■ RECORDS SUPPLIED
----------------
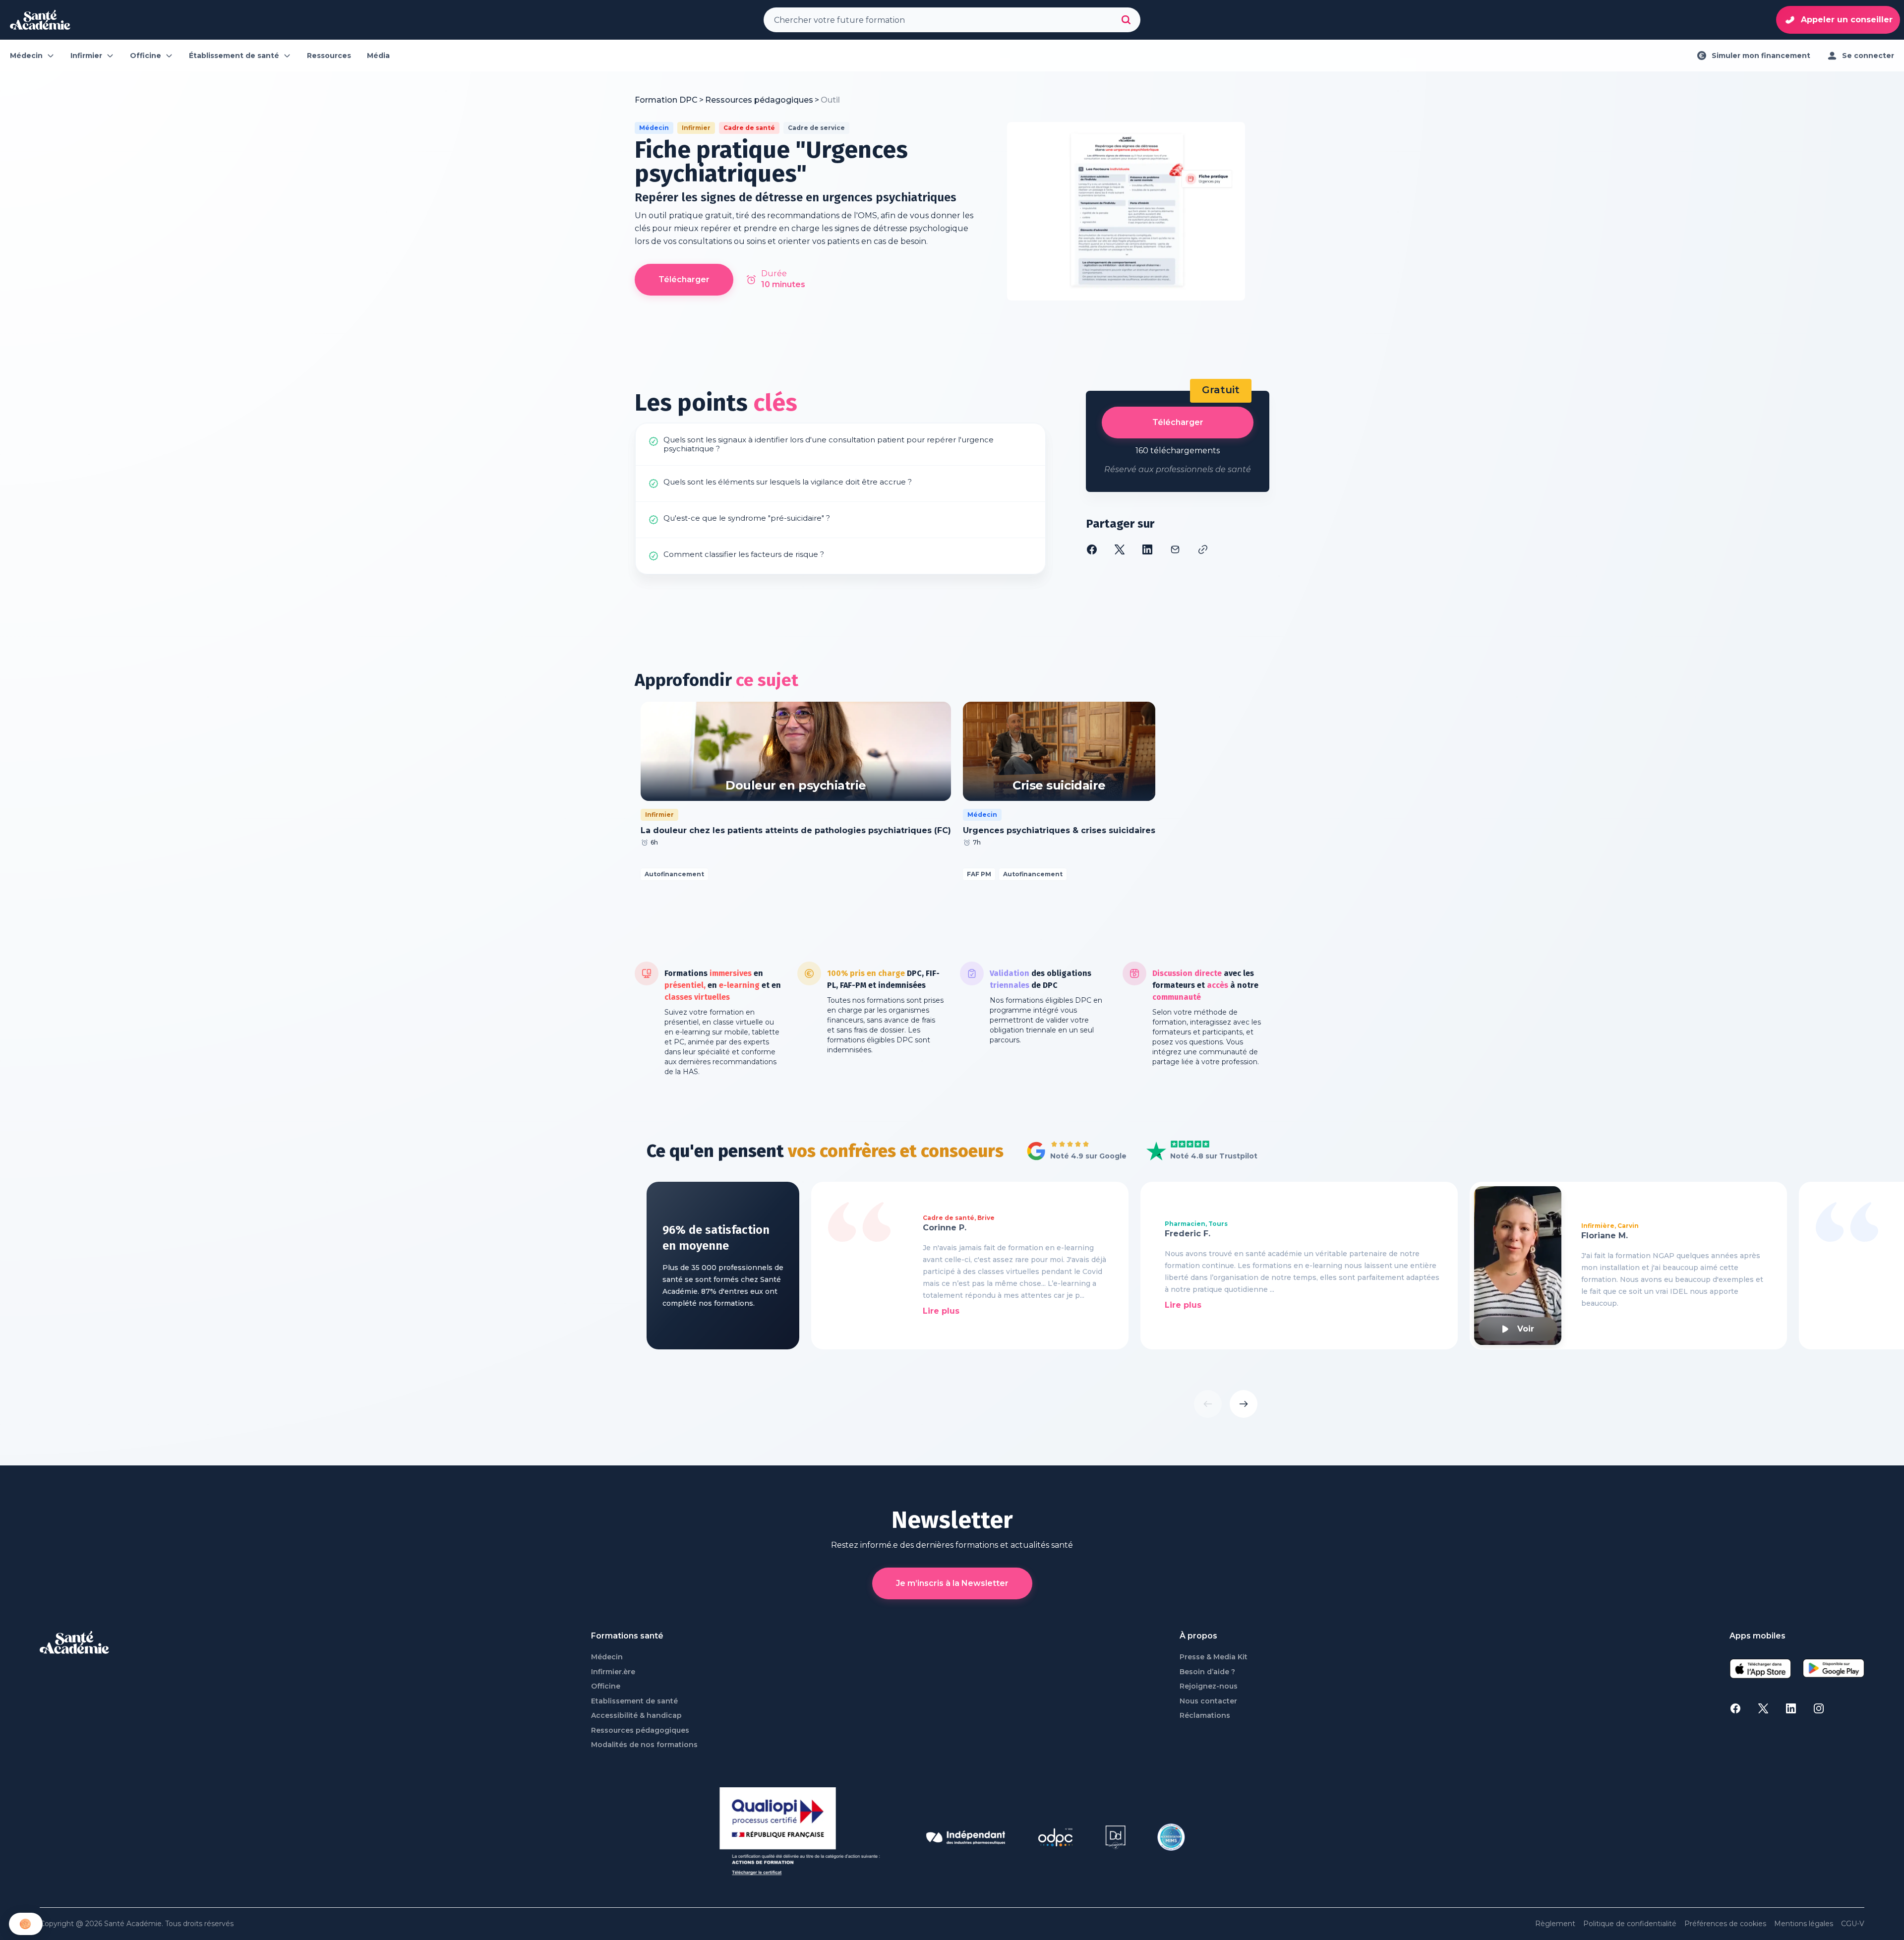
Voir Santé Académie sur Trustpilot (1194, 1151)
----------------
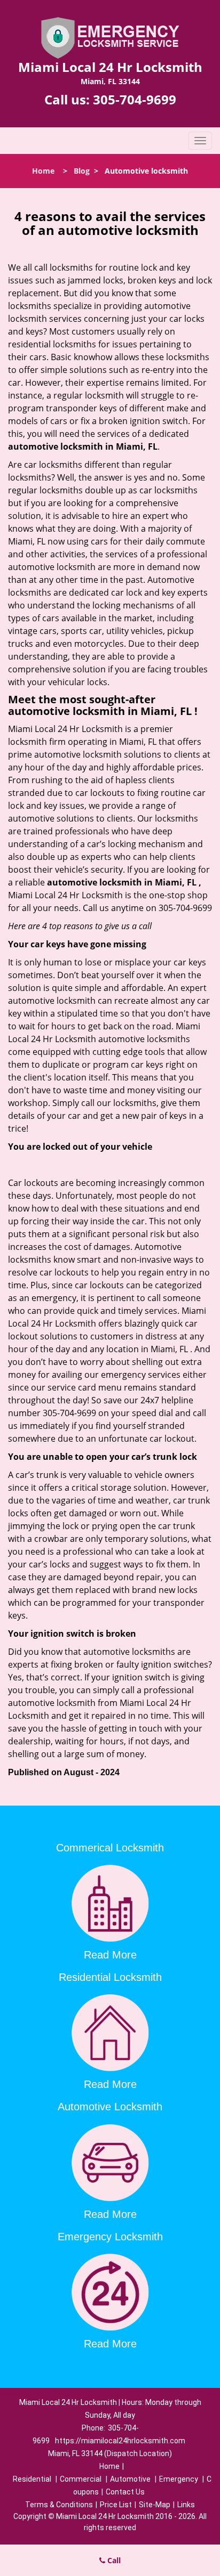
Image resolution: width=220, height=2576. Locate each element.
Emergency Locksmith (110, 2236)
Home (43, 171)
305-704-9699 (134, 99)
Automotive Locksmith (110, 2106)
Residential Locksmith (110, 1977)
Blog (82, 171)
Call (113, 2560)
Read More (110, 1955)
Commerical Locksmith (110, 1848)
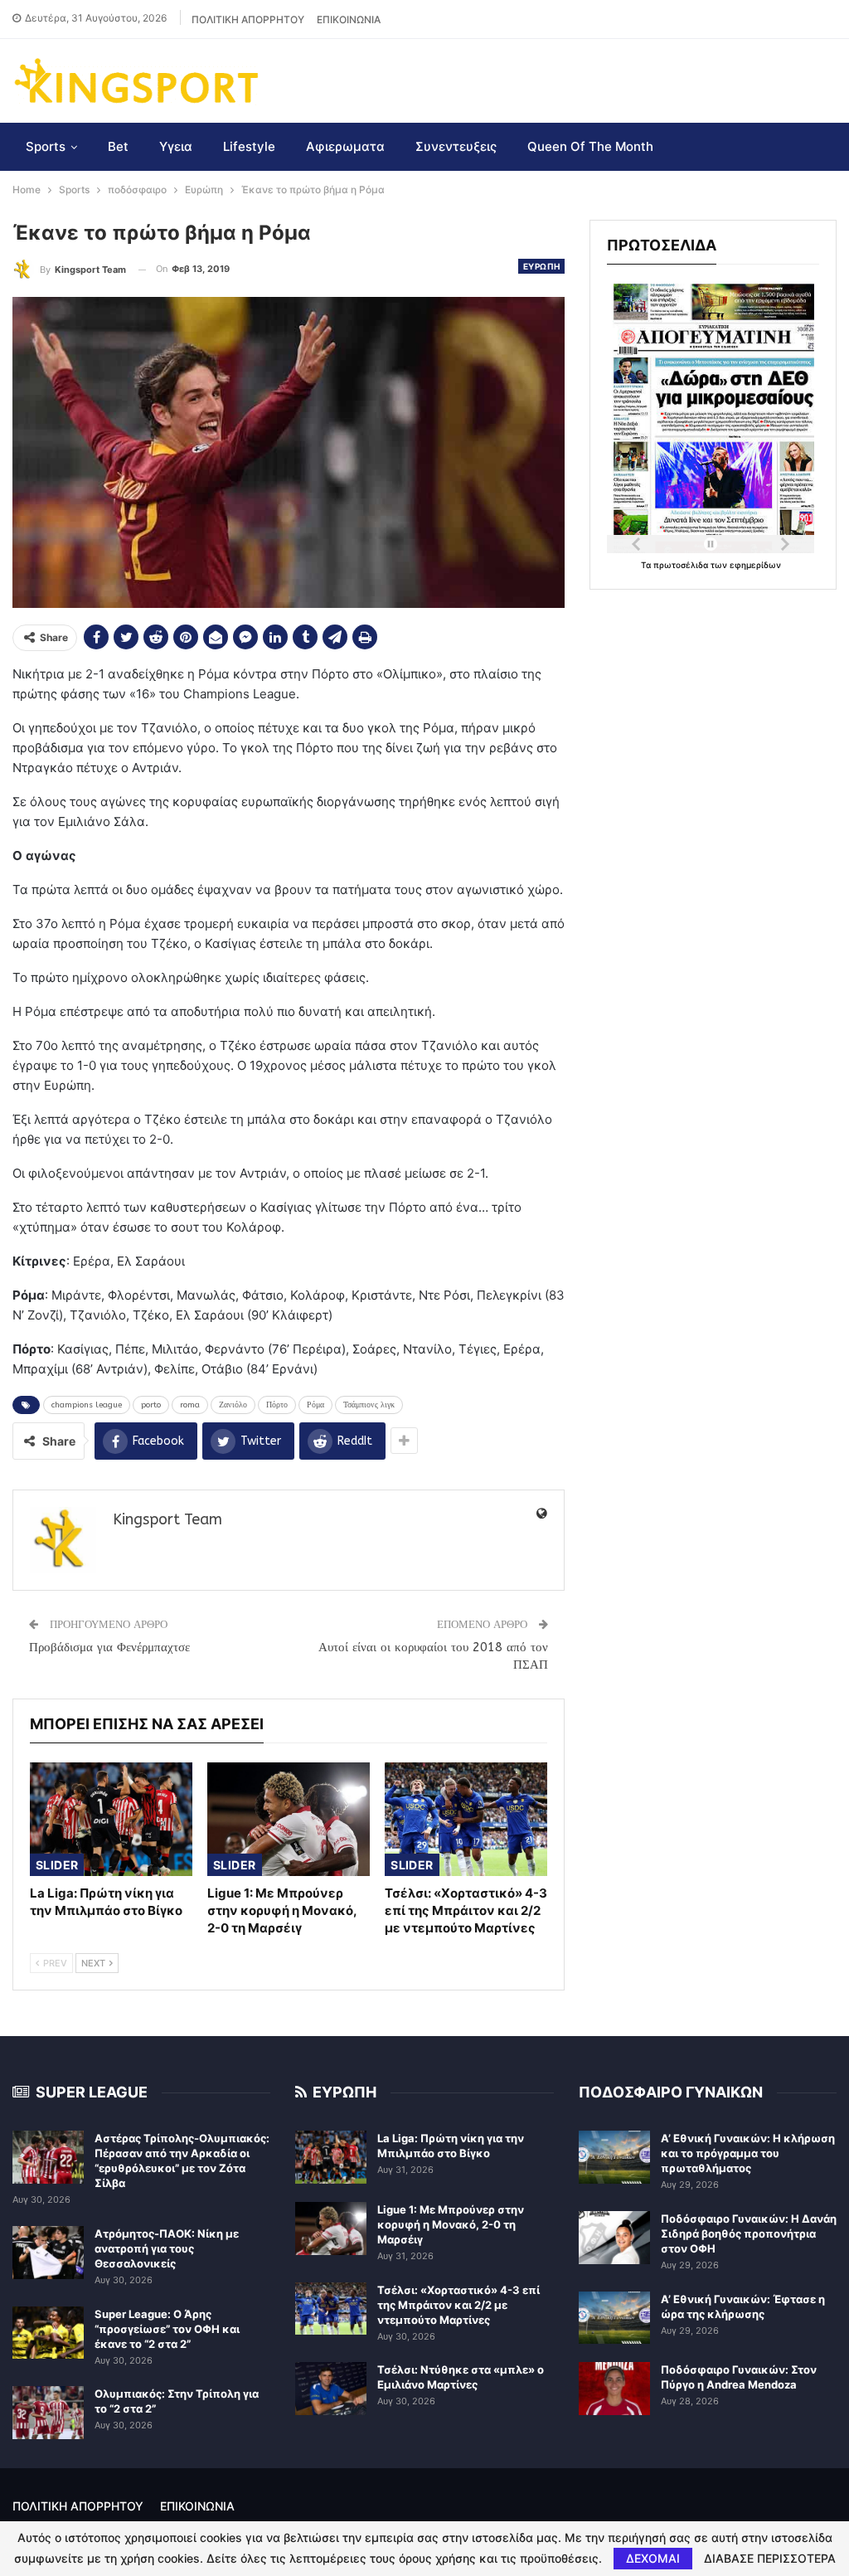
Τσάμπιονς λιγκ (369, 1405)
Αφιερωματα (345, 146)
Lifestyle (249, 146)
----------------
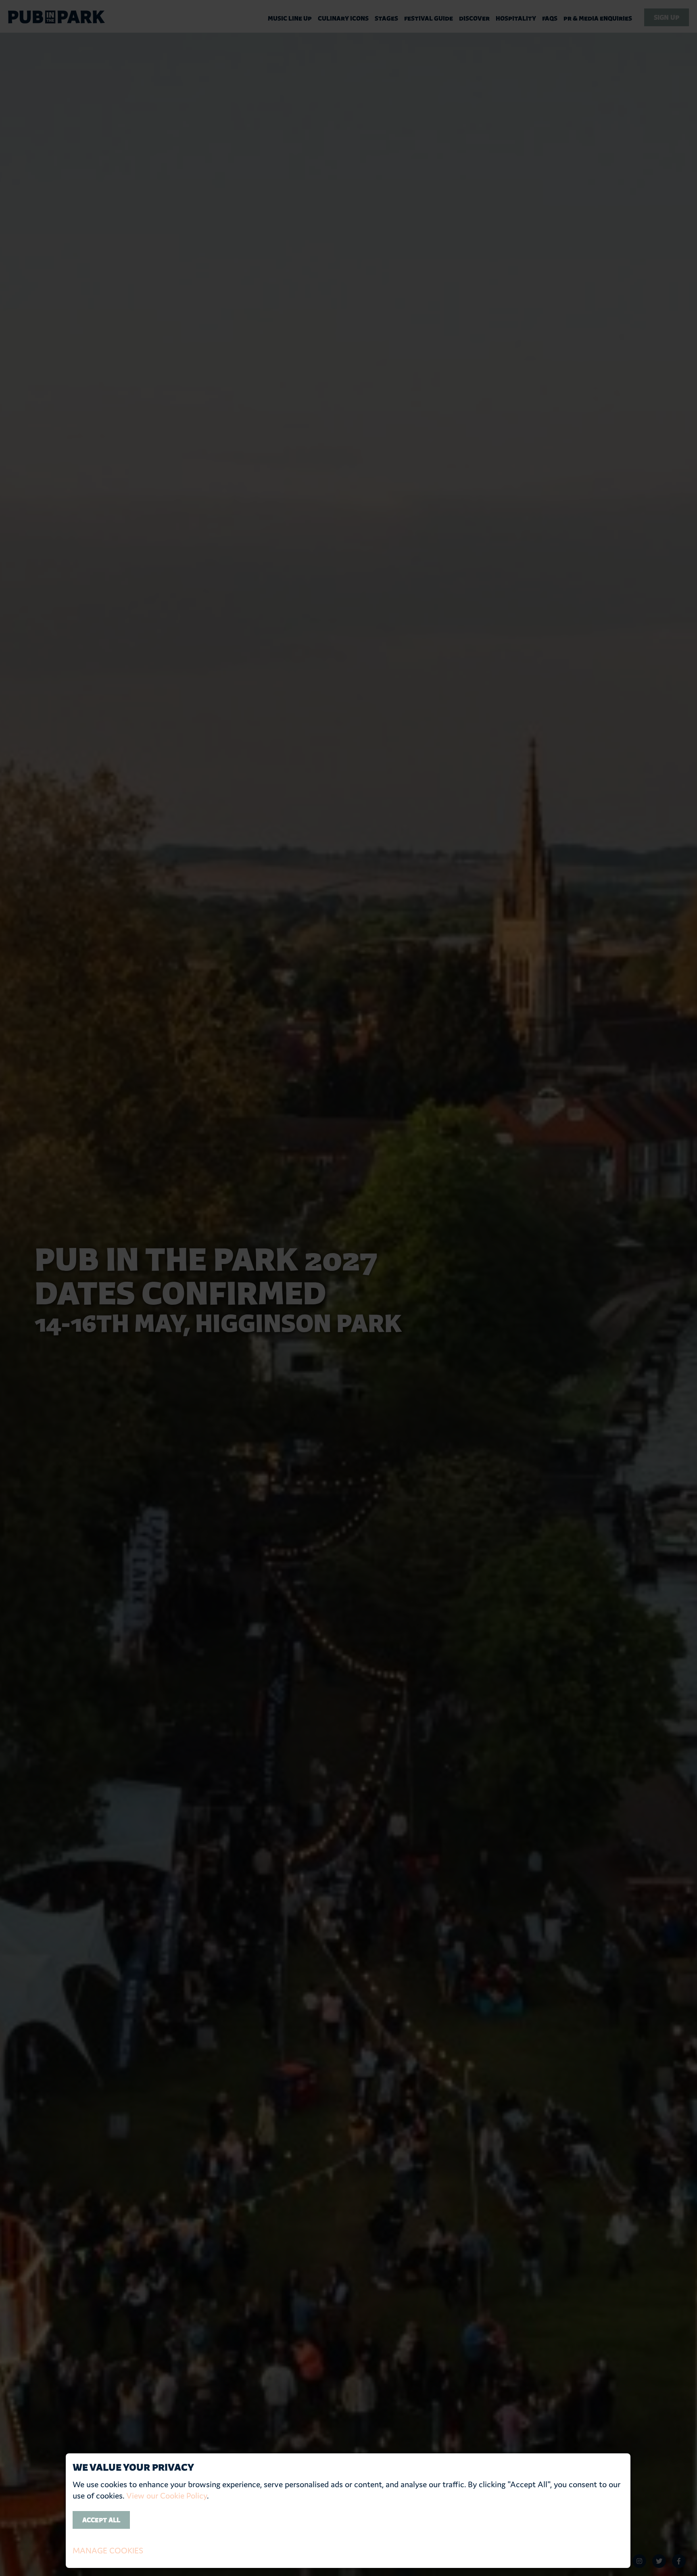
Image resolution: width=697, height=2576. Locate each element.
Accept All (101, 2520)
----------------
■ WHAT TO DO
What belongs in the answer is each line above from the line with "Residential Locksmith (110, 1977)" to the line with "Lifestyle (249, 146)", inclusive, reproduced exactly and free of pictures.

■ WORKED SOLUTION
Residential Locksmith (110, 1977)
Blog (82, 171)
Call (113, 2560)
Read More (110, 1955)
Commerical Locksmith (110, 1848)
Τσάμπιονς λιγκ (369, 1405)
Αφιερωματα (345, 146)
Lifestyle (249, 146)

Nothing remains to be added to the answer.